Выбранный отрывок -
┌──

Не верь, что мертвые – мертвы.
Покуда в мире есть живые,
И те, кто умер, будут жить.
 
   Вот как – отнюдь не печально – я воспринимаю все это.
   Кроме вышеназванного пейзажа, у меня готово штук пять других этюдов с садами, и я начал картину размером в 30* на ту же тему.
   Цинковые белила, которыми я пользуюсь, плохо сохнут; поэтому не могу покамест выслать полотна. К счастью, время сейчас хорошее – не в смысле погоды – на один тихий день приходится три ветреных, а в смысле того, что зацвели сады. Рисовать на ветру очень трудно, но я вбиваю в землю колышки, привязываю к ним мольберт и работаю, несмотря ни на что, – слишком уж кругом прекрасно.
   Я работаю как бешеный: сейчас цветут сады и мне хочется написать провансальский сад в чудовищно радостных красках. Никак не выберу время написать тебе на свежую голову: вчера сочинил такие письма, что сразу же их порвал. Непрерывно думаю о том, что нам следовало бы что-то устроить в Голландии, и устроить с отчаянностью санкюлотов, с веселой французской дерзостью, достойной дела, которому мы служим. Вот мой план атаки – правда, он будет нам стоить наших лучших полотен, которые мы сделали вдвоем с тобой, цена которым, скажем, несколько тысяч франков и на которые, наконец, мы потратили не только деньги, но и целый кусок жизни…
   Итак, предположим, прежде всего, что мы передаем Йет Мауве холст «Памяти Мауве». Затем я посвящаю один этюд Брейтнеру (у меня есть один вроде того, каким я обменялся с Люсьеном Писсарро, или того, что у Рида: апельсины, передний план – белый, задний – голубой).
   Затем мы дарим несколько этюдов нашей сестре Вил и посылаем два пейзажа Монмартра, выставленные у «Независимых», в Гаагский музей современного искусства, поскольку у нас связано с Гаагой немало воспоминаний.
   Остается еще один деликатный вопрос. Поскольку Терстех написал тебе: «Присылай мне импрессионистов, но только такие картины, которые ты сам считаешь лучшими» и поскольку ты собираешься вложить в свою посылку одно мое полотно, мне не слишком удобно убеждать Терстеха в том, что я действительно импрессионист с Малого бульвара и надеюсь оставаться им и впредь. Словом, получается, что в собственной коллекции Терстеха будет и моя работа. Я много думал об этом на днях и выбрал нечто примечательное, такое, что удается мне не каждый день.
   Это подъемный мост с маленьким желтым экипажем и группой прачек – тот этюд, где земля ярко-оранжевая, трава очень зеленая, а небо и вода голубые.
   Для него теперь нужна только хорошо подобранная рамка – королевская синяя и золото, как на прилагаемом рисунке: плоская часть синяя, внешняя кромка золотая. На худой конец рамку можно сделать из синего плюша, но лучше ее покрасить.

└──

Порядок работы -
(1) Назовите всех, кому по плану из письма о цветущих садах предполагается подарить, посвятить или передать работы, и укажите, какие именно.
(2) Продолжите письмо о цветущих садах, начав сразу после его последнего предложения.

Строки данных -
┌──

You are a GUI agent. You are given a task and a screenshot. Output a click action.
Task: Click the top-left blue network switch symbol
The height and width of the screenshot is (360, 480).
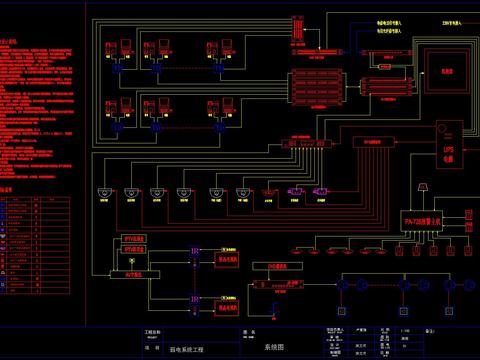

└──

Ответы к упражнению -
(1)
- Йет Мауве: холст «Памяти Мауве».
- Брейтнер: один этюд.
- Сестра Вил: несколько этюдов.
- Гаагский музей современного искусства: два пейзажа Монмартра, выставленные у «Независимых».
- Терстех: этюд с подъемным мостом, маленьким желтым экипажем и группой прачек.

(2)
   Я послал тебе наброски картин, предназначенных для Голландии. Разумеется, сами картины гораздо более ярки по колориту. Я опять с головой ушел в работу – непрерывно пишу сады в цвету…
   Здешний воздух решительно идет мне на пользу, желаю и тебе полной грудью подышать им. В одном отношении он действует на меня очень забавно – я пьянею с одной рюмки коньяку; а раз мне нет больше нужды прибегать к возбуждающим средствам для поддержания кровообращения, тело мое изнашивается меньше.
   Только вот желудок у меня ужасно шалит с тех пор, как я приехал сюда; ну, да это, вероятно, вопрос времени и терпения.
   Надеюсь в этом году значительно продвинуться вперед – давно пора.
   Пишу еще один сад – абрикосовые деревья; цвет у них, как и у персиковых, бледно-розовый.
   В данную минуту работаю над сливовым деревом – оно желтовато-белое, со множеством черных веток.
   Расходую огромное количество холста и красок, но думаю, что трачу деньги не впустую…
   Вчера опять был на бое быков. Пять человек дразнили быка бандерильями и шарфами; тореадор, перепрыгивая через барьер, ушибся. Это сероглазый, белокурый, очень хладнокровный парень. Говорят, он не скоро встанет. Одет он был в небесно-голубое с золотом, как маленький кавалер на нашей картине Монтичелли – знаешь, три фигуры в лесу. В солнечный день, при большом скоплении народа, бой быков – очень красивое зрелище. Предстоящий месяц будет трудным и для тебя и для меня; но, уж раз ты выдержишь, нам есть смысл написать как можно больше садов в цвету. Я сейчас в хорошей форме, и мне, по-моему, следует еще раз десять вернуться к этому сюжету. Ты знаешь, что я непостоянен в работе и что моя страсть к писанию садов не продлится долго. После них я, вероятно, начну писать бой быков.
   Кроме того, я должен бесконечно много рисовать, так как мне хочется делать рисунки вроде японских гравюр. Значит, надо ковать железо, пока оно горячо: после садов я буду вконец измучен – ведь это полотна размером в 25*, 30* и 20*.
   Если бы я мог сделать вдвое больше, то и тогда этого было бы мало; мне думается, что эти работы помогут нам окончательно растопить лед в Голландии. Смерть Мауве была для меня тяжелым ударом. Как ты увидишь, розовые персиковые деревья сделаны не без страсти.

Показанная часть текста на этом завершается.